VIDEO-TEXT MODELING WITH ZERO-SHOT TRANSFER FROM CONTRASTIVE CAPTIONERS

Organization Name

GOOGLE LLC

Inventor(s)

Shen Yan of Seattle WA US

Tao Zhu of Los Altos CA US

Zirui Wang of Mountain View CA US

Yuan Cao of Mountain View CA US

Jiahui Yu of Seattle WA US

VIDEO-TEXT MODELING WITH ZERO-SHOT TRANSFER FROM CONTRASTIVE CAPTIONERS

This abstract first appeared for US patent application 18694604 titled 'VIDEO-TEXT MODELING WITH ZERO-SHOT TRANSFER FROM CONTRASTIVE CAPTIONERS

Original Abstract Submitted

Provided is an efficient approach to establish a foundational video-text model for tasks including open-vocabulary video classification, text-to-video retrieval, video captioning and video question-answering. Some example implementations include a model which can be referred to as VideoCoCa. Example implementations reuse a pretrained image-text contrastive captioner (CoCa) model and adapt it to video-text tasks with little or minimal extra training.
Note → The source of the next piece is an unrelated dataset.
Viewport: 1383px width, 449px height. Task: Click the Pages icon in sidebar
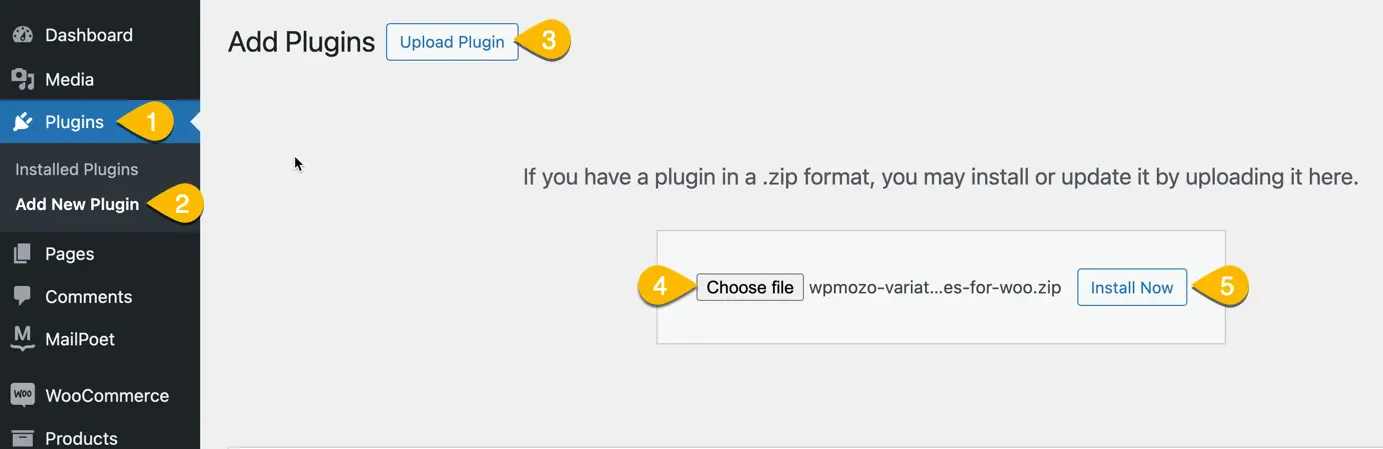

While previous works adapt image-text models with various cross-frame fusion modules (for example, cross-frame attention layer or perceiver resampler) and finetune the modified architecture on video-text data, aspects of the present disclosure leverage findings that the generative attentional pooling and contrastive attentional pooling layers in the image-text CoCa design are instantly adaptable to “flattened frame embeddings”, yielding a strong zero-shot transfer baseline for many video-text tasks.